Given request: Pick out every line in the rows below that contains the word "legend", and copy each of those lines.

** begin **

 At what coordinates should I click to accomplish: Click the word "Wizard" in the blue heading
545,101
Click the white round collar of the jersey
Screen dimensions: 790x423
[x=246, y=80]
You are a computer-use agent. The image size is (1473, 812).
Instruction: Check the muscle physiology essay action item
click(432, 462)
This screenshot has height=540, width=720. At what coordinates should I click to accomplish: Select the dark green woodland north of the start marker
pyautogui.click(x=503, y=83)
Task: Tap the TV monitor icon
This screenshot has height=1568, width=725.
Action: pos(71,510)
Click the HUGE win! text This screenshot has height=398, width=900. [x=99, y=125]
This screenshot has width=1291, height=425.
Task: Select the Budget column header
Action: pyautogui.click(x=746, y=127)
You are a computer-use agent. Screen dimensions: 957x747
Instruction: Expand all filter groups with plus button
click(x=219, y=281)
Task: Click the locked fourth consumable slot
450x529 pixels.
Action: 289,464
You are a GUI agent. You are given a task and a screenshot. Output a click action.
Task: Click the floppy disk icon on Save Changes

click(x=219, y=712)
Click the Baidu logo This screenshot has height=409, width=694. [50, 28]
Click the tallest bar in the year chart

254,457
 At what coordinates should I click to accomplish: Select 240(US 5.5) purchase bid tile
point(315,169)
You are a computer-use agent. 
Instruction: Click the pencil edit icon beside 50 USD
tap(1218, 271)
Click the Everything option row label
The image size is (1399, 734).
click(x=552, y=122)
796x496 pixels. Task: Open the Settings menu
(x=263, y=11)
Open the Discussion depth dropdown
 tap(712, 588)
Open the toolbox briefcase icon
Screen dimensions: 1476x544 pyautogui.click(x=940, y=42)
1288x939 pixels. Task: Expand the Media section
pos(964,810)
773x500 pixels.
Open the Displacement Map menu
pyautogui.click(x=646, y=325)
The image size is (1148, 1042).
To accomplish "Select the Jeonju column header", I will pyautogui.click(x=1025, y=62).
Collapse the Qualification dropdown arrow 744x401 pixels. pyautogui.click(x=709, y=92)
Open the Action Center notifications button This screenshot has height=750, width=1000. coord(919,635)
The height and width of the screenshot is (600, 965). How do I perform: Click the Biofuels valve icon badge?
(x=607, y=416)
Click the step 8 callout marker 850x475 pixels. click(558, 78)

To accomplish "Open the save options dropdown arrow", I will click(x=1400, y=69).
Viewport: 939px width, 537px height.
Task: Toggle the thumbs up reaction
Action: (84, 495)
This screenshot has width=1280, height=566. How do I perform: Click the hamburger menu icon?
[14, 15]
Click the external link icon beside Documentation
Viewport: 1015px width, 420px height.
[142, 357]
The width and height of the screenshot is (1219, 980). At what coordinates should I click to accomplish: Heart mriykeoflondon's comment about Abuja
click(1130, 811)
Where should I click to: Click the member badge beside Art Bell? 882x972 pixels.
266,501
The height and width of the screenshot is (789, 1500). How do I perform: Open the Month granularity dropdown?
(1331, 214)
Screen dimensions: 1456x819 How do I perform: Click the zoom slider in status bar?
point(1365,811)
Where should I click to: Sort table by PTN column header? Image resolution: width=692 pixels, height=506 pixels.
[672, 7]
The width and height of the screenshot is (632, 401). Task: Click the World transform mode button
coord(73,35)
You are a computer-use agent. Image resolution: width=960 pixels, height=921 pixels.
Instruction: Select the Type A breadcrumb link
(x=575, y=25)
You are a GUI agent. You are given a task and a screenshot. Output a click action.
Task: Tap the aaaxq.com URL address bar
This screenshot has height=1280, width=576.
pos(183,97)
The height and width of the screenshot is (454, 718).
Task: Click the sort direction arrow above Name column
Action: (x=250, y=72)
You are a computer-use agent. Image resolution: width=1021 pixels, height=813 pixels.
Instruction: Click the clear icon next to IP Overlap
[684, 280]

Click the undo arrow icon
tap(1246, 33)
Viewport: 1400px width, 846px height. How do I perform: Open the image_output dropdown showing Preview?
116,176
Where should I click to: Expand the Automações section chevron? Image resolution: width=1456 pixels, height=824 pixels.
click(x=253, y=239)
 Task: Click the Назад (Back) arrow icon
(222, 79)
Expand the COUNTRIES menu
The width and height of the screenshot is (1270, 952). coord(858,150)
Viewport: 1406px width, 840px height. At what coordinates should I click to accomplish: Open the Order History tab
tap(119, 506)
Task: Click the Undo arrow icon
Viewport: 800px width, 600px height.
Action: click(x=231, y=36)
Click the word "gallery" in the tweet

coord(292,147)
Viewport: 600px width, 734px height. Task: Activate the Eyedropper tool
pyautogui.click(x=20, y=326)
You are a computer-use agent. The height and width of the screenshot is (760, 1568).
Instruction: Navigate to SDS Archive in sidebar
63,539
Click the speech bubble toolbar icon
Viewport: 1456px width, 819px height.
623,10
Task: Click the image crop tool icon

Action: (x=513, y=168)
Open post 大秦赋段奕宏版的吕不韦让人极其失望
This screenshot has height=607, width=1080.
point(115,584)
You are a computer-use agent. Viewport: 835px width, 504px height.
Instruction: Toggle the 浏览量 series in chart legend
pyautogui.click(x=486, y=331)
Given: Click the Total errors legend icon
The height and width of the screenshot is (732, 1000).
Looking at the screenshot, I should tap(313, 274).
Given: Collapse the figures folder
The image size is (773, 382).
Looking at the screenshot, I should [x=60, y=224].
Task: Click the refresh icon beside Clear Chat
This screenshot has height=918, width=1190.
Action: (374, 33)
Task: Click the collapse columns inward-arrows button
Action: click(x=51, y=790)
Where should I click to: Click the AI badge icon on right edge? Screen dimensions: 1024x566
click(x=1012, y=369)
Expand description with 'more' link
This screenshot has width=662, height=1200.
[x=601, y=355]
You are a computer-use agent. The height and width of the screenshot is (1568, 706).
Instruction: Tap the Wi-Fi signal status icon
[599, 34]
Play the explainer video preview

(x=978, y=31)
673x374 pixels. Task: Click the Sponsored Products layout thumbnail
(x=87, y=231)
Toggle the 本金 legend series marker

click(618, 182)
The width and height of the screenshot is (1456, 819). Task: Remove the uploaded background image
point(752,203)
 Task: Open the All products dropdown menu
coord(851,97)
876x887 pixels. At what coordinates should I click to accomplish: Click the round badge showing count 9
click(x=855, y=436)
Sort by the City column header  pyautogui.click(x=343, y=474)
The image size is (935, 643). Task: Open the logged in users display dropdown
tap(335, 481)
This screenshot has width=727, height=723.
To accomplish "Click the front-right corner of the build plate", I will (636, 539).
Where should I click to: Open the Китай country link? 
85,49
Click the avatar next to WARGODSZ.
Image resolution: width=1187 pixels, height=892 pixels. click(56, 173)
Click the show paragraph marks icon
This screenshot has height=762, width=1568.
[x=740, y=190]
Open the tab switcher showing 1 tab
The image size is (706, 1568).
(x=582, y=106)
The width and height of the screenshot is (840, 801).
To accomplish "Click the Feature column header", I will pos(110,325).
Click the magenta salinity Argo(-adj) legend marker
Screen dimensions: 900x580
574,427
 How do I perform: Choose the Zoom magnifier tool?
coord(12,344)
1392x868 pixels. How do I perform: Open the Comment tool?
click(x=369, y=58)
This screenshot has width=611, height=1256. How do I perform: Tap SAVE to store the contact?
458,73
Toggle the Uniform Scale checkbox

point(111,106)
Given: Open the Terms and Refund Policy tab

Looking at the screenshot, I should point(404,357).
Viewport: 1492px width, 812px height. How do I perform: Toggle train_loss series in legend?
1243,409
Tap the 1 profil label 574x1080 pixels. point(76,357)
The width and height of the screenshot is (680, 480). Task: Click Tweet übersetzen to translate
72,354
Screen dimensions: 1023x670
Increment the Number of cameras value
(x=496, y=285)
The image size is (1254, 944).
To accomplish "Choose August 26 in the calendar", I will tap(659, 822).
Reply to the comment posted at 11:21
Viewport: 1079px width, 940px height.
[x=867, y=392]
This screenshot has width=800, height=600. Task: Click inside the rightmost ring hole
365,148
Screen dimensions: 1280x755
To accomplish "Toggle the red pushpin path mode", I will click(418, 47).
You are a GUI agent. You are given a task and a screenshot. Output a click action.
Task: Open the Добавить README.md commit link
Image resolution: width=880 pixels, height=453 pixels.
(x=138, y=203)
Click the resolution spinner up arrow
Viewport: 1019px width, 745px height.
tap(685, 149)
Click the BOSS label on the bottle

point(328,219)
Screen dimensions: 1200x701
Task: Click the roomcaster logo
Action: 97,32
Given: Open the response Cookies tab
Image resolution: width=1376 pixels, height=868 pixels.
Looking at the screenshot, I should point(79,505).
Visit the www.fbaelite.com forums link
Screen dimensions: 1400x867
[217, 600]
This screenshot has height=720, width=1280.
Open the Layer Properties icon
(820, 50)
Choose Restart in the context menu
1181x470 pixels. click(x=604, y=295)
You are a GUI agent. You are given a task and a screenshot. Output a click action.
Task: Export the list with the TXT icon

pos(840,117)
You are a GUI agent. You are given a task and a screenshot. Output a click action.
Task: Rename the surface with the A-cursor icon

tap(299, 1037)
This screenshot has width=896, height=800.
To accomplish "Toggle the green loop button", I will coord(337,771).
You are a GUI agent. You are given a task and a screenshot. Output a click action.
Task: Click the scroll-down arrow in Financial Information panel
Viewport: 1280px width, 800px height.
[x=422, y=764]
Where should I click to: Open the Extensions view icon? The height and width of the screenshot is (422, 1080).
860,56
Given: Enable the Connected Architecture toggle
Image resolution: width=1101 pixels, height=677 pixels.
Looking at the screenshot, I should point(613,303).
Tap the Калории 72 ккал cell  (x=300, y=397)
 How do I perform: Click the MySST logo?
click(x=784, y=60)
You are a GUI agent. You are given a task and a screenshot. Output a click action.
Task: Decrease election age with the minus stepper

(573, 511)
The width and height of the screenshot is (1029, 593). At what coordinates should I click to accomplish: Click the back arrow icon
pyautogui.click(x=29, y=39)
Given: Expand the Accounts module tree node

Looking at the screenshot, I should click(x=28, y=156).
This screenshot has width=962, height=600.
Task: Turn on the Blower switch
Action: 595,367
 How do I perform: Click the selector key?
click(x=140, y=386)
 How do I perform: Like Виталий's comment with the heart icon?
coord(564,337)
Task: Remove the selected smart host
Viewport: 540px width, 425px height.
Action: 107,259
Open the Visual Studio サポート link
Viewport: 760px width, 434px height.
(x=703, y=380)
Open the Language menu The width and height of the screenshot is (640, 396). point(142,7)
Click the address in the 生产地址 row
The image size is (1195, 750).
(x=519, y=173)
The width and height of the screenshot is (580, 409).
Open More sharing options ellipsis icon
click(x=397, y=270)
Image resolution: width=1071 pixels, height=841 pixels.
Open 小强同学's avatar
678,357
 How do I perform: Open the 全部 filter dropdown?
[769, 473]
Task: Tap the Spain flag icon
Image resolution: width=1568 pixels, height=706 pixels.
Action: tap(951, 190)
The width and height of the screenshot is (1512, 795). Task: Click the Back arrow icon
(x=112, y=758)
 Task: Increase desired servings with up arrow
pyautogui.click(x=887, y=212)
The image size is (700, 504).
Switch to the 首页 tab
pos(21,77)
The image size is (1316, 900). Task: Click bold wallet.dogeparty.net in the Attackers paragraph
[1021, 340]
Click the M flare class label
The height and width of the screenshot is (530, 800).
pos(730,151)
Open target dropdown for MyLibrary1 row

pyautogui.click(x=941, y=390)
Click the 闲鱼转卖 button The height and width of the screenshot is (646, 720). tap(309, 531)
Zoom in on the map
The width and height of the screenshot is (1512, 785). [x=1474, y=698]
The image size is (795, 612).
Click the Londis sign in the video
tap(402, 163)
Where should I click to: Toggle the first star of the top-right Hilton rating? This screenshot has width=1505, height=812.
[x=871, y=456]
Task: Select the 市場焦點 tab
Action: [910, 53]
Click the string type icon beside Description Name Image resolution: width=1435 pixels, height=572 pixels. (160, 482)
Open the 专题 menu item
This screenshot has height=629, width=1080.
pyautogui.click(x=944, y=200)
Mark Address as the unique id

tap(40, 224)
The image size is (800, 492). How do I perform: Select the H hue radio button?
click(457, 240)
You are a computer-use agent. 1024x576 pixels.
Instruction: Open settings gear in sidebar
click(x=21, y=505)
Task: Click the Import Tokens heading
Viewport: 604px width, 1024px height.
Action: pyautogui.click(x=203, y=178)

** end **

Solution to the exercise:
Instruction: Toggle the 浏览量 series in chart legend
Given: Click the Total errors legend icon
Toggle the 本金 legend series marker
Click the magenta salinity Argo(-adj) legend marker
Viewport: 1492px width, 812px height. How do I perform: Toggle train_loss series in legend?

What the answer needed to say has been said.